The Justice Department is planning an unusual appeal to stop the governments of the State of Maryland and the District of Columbia from using a federal lawsuit to demand access to information about whether President Donald Trump is using his luxury Washington hotel to unconstitutionally profit from his office.
Last month, U.S. District Court Judge Peter Messitte turned down Trump’s request for permission to seek an appeal of early rulings in the case that went against him. Now, federal government lawyers say they plan to appeal anyway, using a rarely invoked process that can block a wayward judge from pressing on with a course of action alleged to be illegal or improper.
On Friday, the Justice Department informed Messitte that the federal government plans to try to get the Richmond-based 4th Circuit Court of Appeals to halt the case.
“The Solicitor General of the United States has authorized the filing in the U.S. Court of Appeals for the Fourth Circuit of a petition for writ of mandamus against this Court’s orders declining to dismiss the case and to certify an interlocutory appeal, as well as an application for a stay of District Court proceedings pending resolution of the mandamus petition,” Justice Department attorneys wrote.
Lawyers for Maryland and Washington, D.C.. have asked the judge to open a six-month discovery period where they could take depositions from witnesses, demand records and issue written questions focused on how the Trump International Hotel’s business has benefited from Trump’s election as president.
The attorneys general of D.C. and Maryland have said they may seek “limited discovery” from Trump directly, but will try other sources of information first.
The suit, filed in June, alleges that Trump is violating two “emoluments” clauses in the Constitution by using his Pennsylvania Avenue hotel to reap financial dividends from his presidency. One provision covers business with foreign governments. The other prohibits federal officials from profiting from financial relationships with individual states.
The Trump Organization has pledged to donate to the U.S. Treasury any profits from hotel business with foreign governments. However, there is little transparency about how those amounts are calculated.

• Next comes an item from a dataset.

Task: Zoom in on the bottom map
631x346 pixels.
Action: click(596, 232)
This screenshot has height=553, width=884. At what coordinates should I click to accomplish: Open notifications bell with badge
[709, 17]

In his ruling last month denying Trump permission to appeal in the case, Messitte also noted that while lawyers representing Trump in the emoluments case were complaining that litigation would be a distracting burden for the president, the president regularly threatens to sue those he feels aggrieved by.
“It bears noting that the President himself appears to have had little reluctance to pursue personal litigation despite the supposed distractions it imposes upon his office,” the judge wrote.
Earlier this year, Messitte — an appointee of President Bill Clinton — issued an opinion turning down arguments from Justice Department attorneys that Maryland and D.C. lacked legal standing to pursue the emoluments issue against Trump. The judge also rejected arguments from Trump’s lawyers that the Constitution’s definition of emoluments includes only direct payment for official services and excludes all private business transactions.
Messitte, who sits in Greenbelt, had indicated he planned to issue an order opening discovery in the case Monday. Without some intervention by the 4th Circuit, the first formal exchange of information would likely be due within a week.
A similar suit against Trump brought by Democratic lawmakers cleared an initial hurdle in federal court in Washington , while a pair of suits filed in New York were thrown out by a judge there. That decision is on appeal.